What the exercise asks — An exact copy of the entries below is the expected answer.

Saved entries:
>>>>
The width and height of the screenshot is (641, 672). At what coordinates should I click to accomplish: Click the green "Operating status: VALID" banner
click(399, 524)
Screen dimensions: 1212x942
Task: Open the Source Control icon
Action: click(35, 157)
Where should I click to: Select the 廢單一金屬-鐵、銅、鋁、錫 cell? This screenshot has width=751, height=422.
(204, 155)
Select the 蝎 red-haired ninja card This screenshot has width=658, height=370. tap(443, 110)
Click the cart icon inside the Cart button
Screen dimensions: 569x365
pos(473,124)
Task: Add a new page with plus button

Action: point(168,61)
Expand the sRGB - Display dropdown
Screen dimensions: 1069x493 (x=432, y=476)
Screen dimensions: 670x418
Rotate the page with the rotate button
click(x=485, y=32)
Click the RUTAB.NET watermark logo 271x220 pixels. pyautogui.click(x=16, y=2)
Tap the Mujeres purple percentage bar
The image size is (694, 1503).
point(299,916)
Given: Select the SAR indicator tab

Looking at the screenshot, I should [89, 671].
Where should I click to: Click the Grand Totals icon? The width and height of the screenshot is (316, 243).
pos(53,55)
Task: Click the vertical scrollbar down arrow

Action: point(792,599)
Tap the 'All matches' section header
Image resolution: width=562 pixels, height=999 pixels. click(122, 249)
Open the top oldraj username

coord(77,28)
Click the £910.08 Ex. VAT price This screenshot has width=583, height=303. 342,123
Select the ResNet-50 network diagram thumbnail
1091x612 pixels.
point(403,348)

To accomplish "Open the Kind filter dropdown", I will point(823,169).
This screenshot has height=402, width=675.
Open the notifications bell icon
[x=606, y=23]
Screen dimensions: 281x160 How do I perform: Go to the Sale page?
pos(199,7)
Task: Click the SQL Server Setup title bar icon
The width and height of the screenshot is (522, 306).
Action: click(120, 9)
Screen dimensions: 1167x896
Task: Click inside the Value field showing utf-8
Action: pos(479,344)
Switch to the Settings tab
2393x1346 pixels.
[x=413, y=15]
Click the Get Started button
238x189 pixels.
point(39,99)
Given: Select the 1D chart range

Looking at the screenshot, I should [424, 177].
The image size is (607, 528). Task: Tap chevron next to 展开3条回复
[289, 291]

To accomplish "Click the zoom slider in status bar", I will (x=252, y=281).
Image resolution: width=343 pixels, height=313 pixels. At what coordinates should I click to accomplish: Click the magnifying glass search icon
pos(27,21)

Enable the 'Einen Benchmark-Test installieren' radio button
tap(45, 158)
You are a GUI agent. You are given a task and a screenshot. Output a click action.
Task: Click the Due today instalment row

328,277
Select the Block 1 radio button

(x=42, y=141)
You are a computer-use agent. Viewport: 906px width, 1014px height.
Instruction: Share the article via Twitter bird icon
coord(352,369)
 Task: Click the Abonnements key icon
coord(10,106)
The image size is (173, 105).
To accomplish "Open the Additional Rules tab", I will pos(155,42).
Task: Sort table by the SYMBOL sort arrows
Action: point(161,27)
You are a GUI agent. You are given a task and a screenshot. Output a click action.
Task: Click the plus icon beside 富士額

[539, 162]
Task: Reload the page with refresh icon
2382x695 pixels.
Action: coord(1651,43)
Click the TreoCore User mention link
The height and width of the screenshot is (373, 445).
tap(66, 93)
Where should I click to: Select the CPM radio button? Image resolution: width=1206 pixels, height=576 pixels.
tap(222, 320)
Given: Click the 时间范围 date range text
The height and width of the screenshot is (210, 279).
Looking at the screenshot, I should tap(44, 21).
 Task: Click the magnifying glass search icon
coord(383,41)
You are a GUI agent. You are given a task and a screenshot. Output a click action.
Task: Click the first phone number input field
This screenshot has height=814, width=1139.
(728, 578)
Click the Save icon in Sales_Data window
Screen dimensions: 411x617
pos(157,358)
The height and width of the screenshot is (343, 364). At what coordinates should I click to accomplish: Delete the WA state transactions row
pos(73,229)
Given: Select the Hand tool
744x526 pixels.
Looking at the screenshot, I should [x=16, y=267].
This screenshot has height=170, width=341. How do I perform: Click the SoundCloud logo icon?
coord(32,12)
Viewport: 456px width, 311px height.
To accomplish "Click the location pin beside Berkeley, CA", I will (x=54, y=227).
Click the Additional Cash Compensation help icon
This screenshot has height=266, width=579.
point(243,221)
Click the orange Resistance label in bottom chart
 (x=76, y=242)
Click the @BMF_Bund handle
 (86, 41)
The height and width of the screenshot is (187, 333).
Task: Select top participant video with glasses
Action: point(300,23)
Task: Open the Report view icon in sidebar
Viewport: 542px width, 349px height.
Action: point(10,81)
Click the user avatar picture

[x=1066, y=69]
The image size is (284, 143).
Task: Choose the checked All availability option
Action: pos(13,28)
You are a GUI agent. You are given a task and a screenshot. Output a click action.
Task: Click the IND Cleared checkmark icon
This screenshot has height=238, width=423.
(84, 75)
<<<<
Result of this exercise —
The width and height of the screenshot is (641, 672). At what coordinates should I click to accomplish: Click the green "Operating status: VALID" banner
click(399, 524)
Screen dimensions: 1212x942
Task: Open the Source Control icon
Action: click(35, 157)
Where should I click to: Select the 廢單一金屬-鐵、銅、鋁、錫 cell? This screenshot has width=751, height=422.
(204, 155)
Select the 蝎 red-haired ninja card This screenshot has width=658, height=370. tap(443, 110)
Click the cart icon inside the Cart button
Screen dimensions: 569x365
pos(473,124)
Task: Add a new page with plus button

Action: point(168,61)
Expand the sRGB - Display dropdown
Screen dimensions: 1069x493 (x=432, y=476)
Screen dimensions: 670x418
Rotate the page with the rotate button
click(x=485, y=32)
Click the RUTAB.NET watermark logo 271x220 pixels. pyautogui.click(x=16, y=2)
Tap the Mujeres purple percentage bar
The image size is (694, 1503).
point(299,916)
Given: Select the SAR indicator tab

Looking at the screenshot, I should [89, 671].
Where should I click to: Click the Grand Totals icon? The width and height of the screenshot is (316, 243).
pos(53,55)
Task: Click the vertical scrollbar down arrow

Action: point(792,599)
Tap the 'All matches' section header
Image resolution: width=562 pixels, height=999 pixels. click(122, 249)
Open the top oldraj username

coord(77,28)
Click the £910.08 Ex. VAT price This screenshot has width=583, height=303. 342,123
Select the ResNet-50 network diagram thumbnail
1091x612 pixels.
point(403,348)

To accomplish "Open the Kind filter dropdown", I will point(823,169).
This screenshot has height=402, width=675.
Open the notifications bell icon
[x=606, y=23]
Screen dimensions: 281x160 How do I perform: Go to the Sale page?
pos(199,7)
Task: Click the SQL Server Setup title bar icon
The width and height of the screenshot is (522, 306).
Action: click(120, 9)
Screen dimensions: 1167x896
Task: Click inside the Value field showing utf-8
Action: pos(479,344)
Switch to the Settings tab
2393x1346 pixels.
[x=413, y=15]
Click the Get Started button
238x189 pixels.
point(39,99)
Given: Select the 1D chart range

Looking at the screenshot, I should [424, 177].
The image size is (607, 528). Task: Tap chevron next to 展开3条回复
[289, 291]

To accomplish "Click the zoom slider in status bar", I will (x=252, y=281).
Image resolution: width=343 pixels, height=313 pixels. At what coordinates should I click to accomplish: Click the magnifying glass search icon
pos(27,21)

Enable the 'Einen Benchmark-Test installieren' radio button
tap(45, 158)
You are a GUI agent. You are given a task and a screenshot. Output a click action.
Task: Click the Due today instalment row

328,277
Select the Block 1 radio button

(x=42, y=141)
You are a computer-use agent. Viewport: 906px width, 1014px height.
Instruction: Share the article via Twitter bird icon
coord(352,369)
 Task: Click the Abonnements key icon
coord(10,106)
The image size is (173, 105).
To accomplish "Open the Additional Rules tab", I will pos(155,42).
Task: Sort table by the SYMBOL sort arrows
Action: point(161,27)
You are a GUI agent. You are given a task and a screenshot. Output a click action.
Task: Click the plus icon beside 富士額

[539, 162]
Task: Reload the page with refresh icon
2382x695 pixels.
Action: coord(1651,43)
Click the TreoCore User mention link
The height and width of the screenshot is (373, 445).
tap(66, 93)
Where should I click to: Select the CPM radio button? Image resolution: width=1206 pixels, height=576 pixels.
tap(222, 320)
Given: Click the 时间范围 date range text
The height and width of the screenshot is (210, 279).
Looking at the screenshot, I should tap(44, 21).
 Task: Click the magnifying glass search icon
coord(383,41)
You are a GUI agent. You are given a task and a screenshot. Output a click action.
Task: Click the first phone number input field
This screenshot has height=814, width=1139.
(728, 578)
Click the Save icon in Sales_Data window
Screen dimensions: 411x617
pos(157,358)
The height and width of the screenshot is (343, 364). At what coordinates should I click to accomplish: Delete the WA state transactions row
pos(73,229)
Given: Select the Hand tool
744x526 pixels.
Looking at the screenshot, I should [x=16, y=267].
This screenshot has height=170, width=341. How do I perform: Click the SoundCloud logo icon?
coord(32,12)
Viewport: 456px width, 311px height.
To accomplish "Click the location pin beside Berkeley, CA", I will (x=54, y=227).
Click the Additional Cash Compensation help icon
This screenshot has height=266, width=579.
point(243,221)
Click the orange Resistance label in bottom chart
 (x=76, y=242)
Click the @BMF_Bund handle
 (86, 41)
The height and width of the screenshot is (187, 333).
Task: Select top participant video with glasses
Action: point(300,23)
Task: Open the Report view icon in sidebar
Viewport: 542px width, 349px height.
Action: point(10,81)
Click the user avatar picture

[x=1066, y=69]
The image size is (284, 143).
Task: Choose the checked All availability option
Action: pos(13,28)
You are a GUI agent. You are given a task and a screenshot. Output a click action.
Task: Click the IND Cleared checkmark icon
This screenshot has height=238, width=423.
(84, 75)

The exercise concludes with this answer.